Thor’s Hammer and other reasons that superheroes don’t make good technical writers, but that technical writers can be good superheroes
“Whosoever holds this hammer, if he be worthy, shall possess the power of Thor.”
Let’s face it, the documentation for Thor’s Hammer leaves more questions than answers:
- How is “worthy” determined?
- Who or what is Thor?
- What power does Thor actually possess?
- How do you access that power with the hammer?
Nevertheless, at least someone actually tried. In the Disney/Marvel movies, Tony Stark just gives Peter Parker a Spiderman suit, with no instructions whatsoever, leaving a teenage boy to simply figure it out on his own. In his latest movie, Ant-Man has no troubleshooting information to determine why his suit is malfunctioning. In fact, the superhero world seems riddled with a plethora of undocumented technology, simply waiting to cause problems for the hero at just the most inopportune moment. Yet, is this really much different from our everyday, mere mortal existence? Are we not faced with programs and equipment that we must use correctly and troubleshoot rapidly everywhere we turn? The difference? Our superhero technical writers who enable users everywhere to complete their tasks efficiently and effectively.

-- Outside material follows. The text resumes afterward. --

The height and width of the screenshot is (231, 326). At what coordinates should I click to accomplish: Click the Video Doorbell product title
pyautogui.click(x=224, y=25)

Just like their movie counterparts, these superheroes are also armed with special tools and extraordinary powers. And with great power, comes great responsibility. Join Dawn as she examines the utility belt of the technical communicator and discusses how we can save the world, one carefully crafted sentence at a time.
Meet the Presenter
Dawn Stevens is the President, and owner of Comtech Services and the Director of the Center for Information-Development Management. With over 25 years of experience, including 15 years at Comtech, Dawn has practical experience in virtually every role within a documentation and training department, including project management, instructional design, writing, editing, and multimedia programming. With both engineering and technical communication degrees, Dawn combines a solid technical foundation with strong writing and design skills to identify and remove the challenges her clients face in producing usable, technical information and training.